Josef, ein ehemaliger Juraprofessor, der noch einmal die Orte besuchen will, an denen er mit seiner inzwischen verstorbenen Frau glückliche Momente erlebt hat. Katja, eine aus einer sich immer in Ungewissheit befinden Beziehung, stets Berufliches und Privates miteinander verbindend, flüchtende Frau. Beide schließen durch eine Laune der Natur, Turbulenzen, Luftwirbel, während des Fluges ungewollt Bekanntschaft.

Langsam, sehr langsam brechen die errichteten Mauern zusammen, immer begleitet von Zweifeln, hyperkritischer Selbstreflexion und Angst vor erneuten Verletzungen. Immer mehr drängt sich beiden die Frage auf, ob und wie sehr wir unser Leben selbst bestimmen oder äußeren Einflüssen, einer unerklärlich mächtig wirkenden Natur, ausgeliefert sind.

„Wirbel“ von Elisabeth Heidenreich ist eine Novelle über gleich doppeltes Aufbrechen.

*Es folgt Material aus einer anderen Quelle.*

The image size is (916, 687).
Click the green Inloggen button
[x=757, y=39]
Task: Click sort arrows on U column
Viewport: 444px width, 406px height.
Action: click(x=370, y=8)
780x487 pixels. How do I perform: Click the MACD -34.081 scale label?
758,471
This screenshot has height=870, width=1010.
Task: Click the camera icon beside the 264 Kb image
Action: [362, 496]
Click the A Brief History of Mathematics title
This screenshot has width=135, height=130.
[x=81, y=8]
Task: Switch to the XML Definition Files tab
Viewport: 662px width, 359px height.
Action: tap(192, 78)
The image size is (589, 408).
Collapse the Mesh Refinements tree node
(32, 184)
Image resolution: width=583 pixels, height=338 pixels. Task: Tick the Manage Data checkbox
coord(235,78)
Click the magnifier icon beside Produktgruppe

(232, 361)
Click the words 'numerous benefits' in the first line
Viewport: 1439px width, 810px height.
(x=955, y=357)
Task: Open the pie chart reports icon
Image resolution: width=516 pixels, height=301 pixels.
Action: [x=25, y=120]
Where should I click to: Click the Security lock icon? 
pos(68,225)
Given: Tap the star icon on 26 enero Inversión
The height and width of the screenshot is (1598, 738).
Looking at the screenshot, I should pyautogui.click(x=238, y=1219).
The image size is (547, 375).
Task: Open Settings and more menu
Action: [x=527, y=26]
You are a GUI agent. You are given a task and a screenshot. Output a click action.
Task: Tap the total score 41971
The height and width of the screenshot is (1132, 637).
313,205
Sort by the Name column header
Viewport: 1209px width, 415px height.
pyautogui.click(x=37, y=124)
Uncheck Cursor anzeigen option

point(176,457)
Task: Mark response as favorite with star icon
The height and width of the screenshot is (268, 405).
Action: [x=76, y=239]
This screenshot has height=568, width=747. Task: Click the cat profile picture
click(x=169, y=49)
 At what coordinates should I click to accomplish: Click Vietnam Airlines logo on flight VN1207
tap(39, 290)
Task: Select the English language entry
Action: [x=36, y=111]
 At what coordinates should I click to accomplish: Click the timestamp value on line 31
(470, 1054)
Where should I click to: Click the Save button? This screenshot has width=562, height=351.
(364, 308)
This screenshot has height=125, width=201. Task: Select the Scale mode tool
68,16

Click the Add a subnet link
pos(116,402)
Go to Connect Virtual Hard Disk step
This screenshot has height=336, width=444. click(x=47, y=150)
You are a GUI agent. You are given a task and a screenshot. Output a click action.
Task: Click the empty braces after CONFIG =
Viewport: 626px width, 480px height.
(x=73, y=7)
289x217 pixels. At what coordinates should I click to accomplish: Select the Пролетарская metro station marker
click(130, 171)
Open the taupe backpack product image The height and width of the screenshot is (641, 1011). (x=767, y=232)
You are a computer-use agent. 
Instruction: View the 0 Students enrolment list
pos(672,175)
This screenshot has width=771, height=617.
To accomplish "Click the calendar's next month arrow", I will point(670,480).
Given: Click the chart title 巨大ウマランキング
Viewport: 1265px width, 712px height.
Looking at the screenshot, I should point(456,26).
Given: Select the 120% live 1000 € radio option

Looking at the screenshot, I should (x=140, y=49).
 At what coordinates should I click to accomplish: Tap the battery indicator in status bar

Einmal das langsame Zerbröseln jahrelang aufrechterhaltener Mauern, die das Leben zwar haben in scheinbar ruhigen Bahnen laufen lassen, in Wirklichkeit jedoch dafür sorgten, dass genau dieses Leben mit all seinen Facetten am Individuum vorbeirauscht. Aufbrechen aber auch in dem Sinn, als etwas Neues gewagt und Ballast, Lebensballast abgeworfen wird und der Mut zu Veränderungen gestärkt oder überhaupt erst einmal aufgebaut wird.

Das Verlassen der individuellen Schutzräume ist riskant und kann, die Autorin schlägt hier einen Bogen zu aktuellen Migrationsbewegungen, für manche, die unter Lebensgefahr ebenfalls auf der Suche nach besseren Lebensverhältnissen sind, tödlich sein.

Dieses Risiko besteht für Katja und Josef, europäisch sozialisiert und gut situiert, nicht, doch auch wenn der Zufall diese zwei Menschen zusammengeführt hat, sind sie es, die den weiteren Verlauf ihrer Leben und ihrer Beziehung bestimmen.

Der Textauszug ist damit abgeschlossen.